The American Academy of Ophthalmology takes special pride in honoring Professor Alan C. Bird, MD, as recipient of the Laureate Recognition Award at its 112th Annual Meeting.
After undergraduate studies at Guys Hospital Medical School, Dr. Bird completed junior posts in general medicine, surgery and neurosurgery. After a residency in ophthalmology at Moorfields Eye Hospital, he worked as senior registrar at the London Hospital and the Hospital for Nervous Diseases, Queen Square. This was followed by a fellowship in neuro-ophthalmology at Bascom Palmer Eye Institute with Lawton Smith, MD, and a brief period with William Hoyt, MD, in San Francisco.
On returning to London in 1969, Dr. Bird was appointed to the Institute of Ophthalmology as lecturer, and subsequently senior lecturer, reader and professor, as well as serving as consultant at Moorfields Eye Hospital. He changed his main interests from neuro-ophthalmology to retina, and he was instrumental in the establishment of a specialized clinical service at the hospital. This was aided by the conversion of clinical activity in Moorfields Eye Hospital to specialized services; the Medical Retinal Service now holds 34 clinics each week and has 12 consultants. Over the years a productive multidisciplinary research team was developed for the investigation of monogenic retinal disorders and age-related macular disease. Investigative techniques included molecular genetics, electrophysiology, psychophysics, specialized imaging and morphology. Establishment of research programs was aided by the successful development of the Institute of Ophthalmology, which became a school of University College, London. Dr. Bird and his colleagues generated research programs in inflammatory eye disease and retinal vascular diseases. Indeed, the institute’s clinical and research activity in medical retinal diseases has attracted many talented post-residency fellows from all over the world, who have added greatly to the research endeavors.

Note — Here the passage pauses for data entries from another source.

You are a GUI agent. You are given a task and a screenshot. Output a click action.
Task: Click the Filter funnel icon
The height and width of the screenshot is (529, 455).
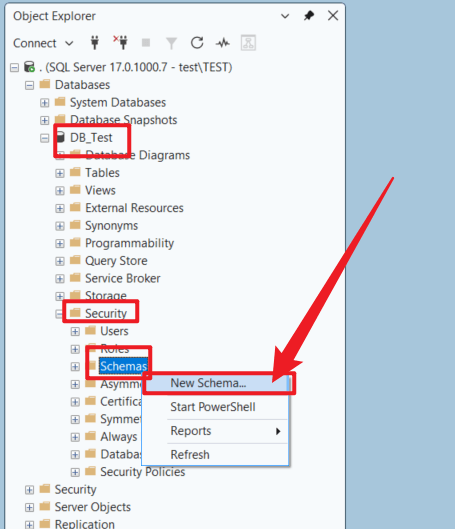[171, 43]
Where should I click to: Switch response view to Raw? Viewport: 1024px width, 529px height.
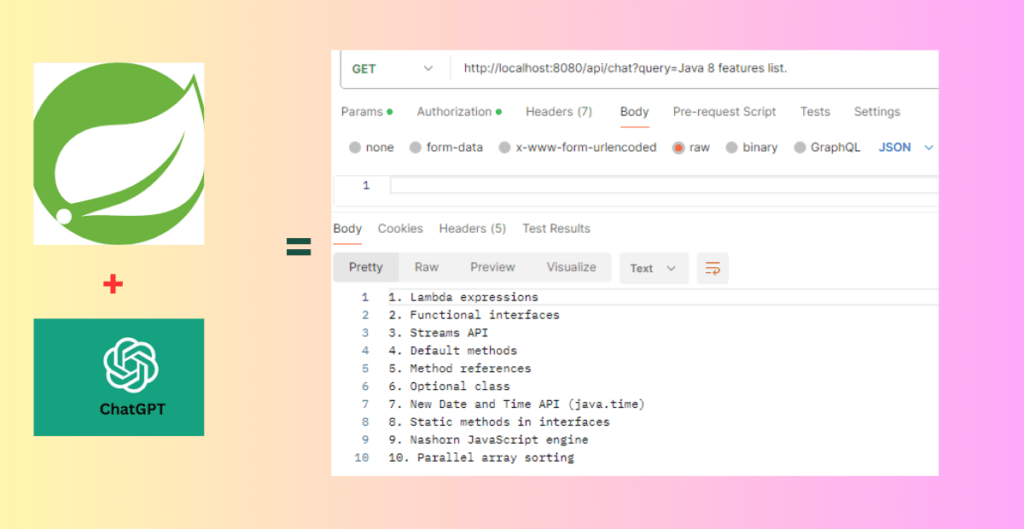[x=426, y=267]
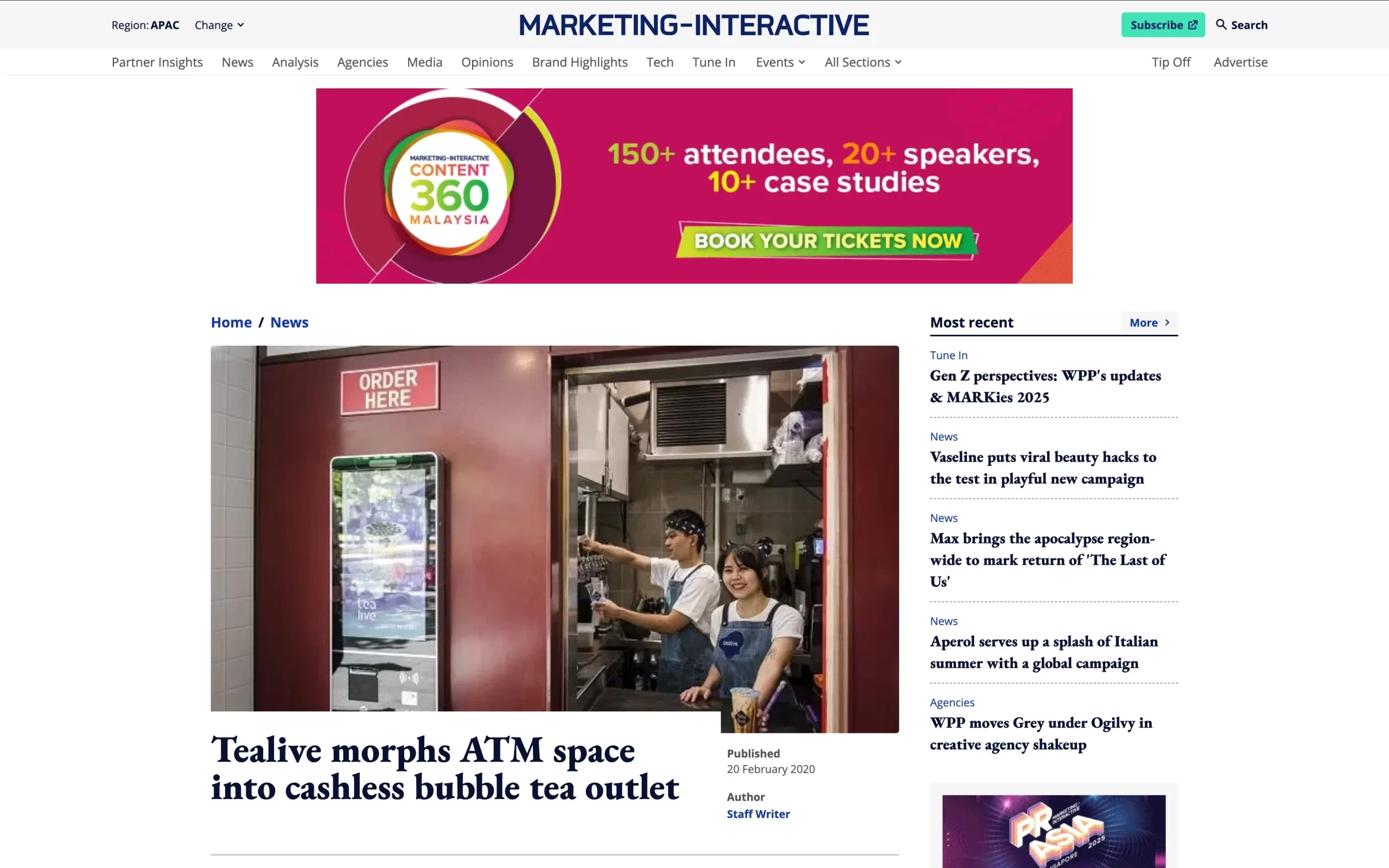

In order to contribute fully to research, Dr. Bird spent a sabbatical period with Dean Bok, MD, at UCLA in 1985. In addition to his work in London, he has also spent time in Africa undertaking research into river blindness. Most notable was the finding that retinal and optic nerve disease was the main cause of blindness, rather than corneal scarring, and that the standard treatment of diethyl carbamizine citrate caused rapid onset of blindness. This led to the institution of ivermectin as the preferred treatment, which has been highly successful. He has also worked in Jamaica recording the retinal changes in sickle cell disease over a 20-year period in a well-studied cohort generated by Graham Serjeant, MD.
Dr. Bird has received a number of awards in recognition of his work. In addition to having worked with the United Kingdom’s Medical Research Council and Wellcome Trust, the U.S. NEI, France’s INSERM and Germany’s Deutsche Forchungsgemeinschaft, Dr. Bird is involved in advising industry from a clinical perspective. He has earned the Duke-Elder, Doyne and Bowman medals in the United Kingdom and the Prix Chauvin in France. He has given numerous eponymous lectures throughout Europe and North America and has received the Alcon Research Award, the Helen Keller Prize, the Kayser Award and the Jules François Medal. In 2006, he was honored by the Macula Society with a lifetime achievement award.
On Oct. 1, 2005, Dr. Bird retired from full-time clinical practice and was appointed emeritus professor at London University and honorary consultant at Moorfields Eye Hospital so that his research and teaching can be continued.
Dr. Bird was honored at the 2008 Joint Meeting for his distinguished career and contributions to ophthalmology. It is with great pleasure that the Academy welcomes him as a 2008 Academy Laureate.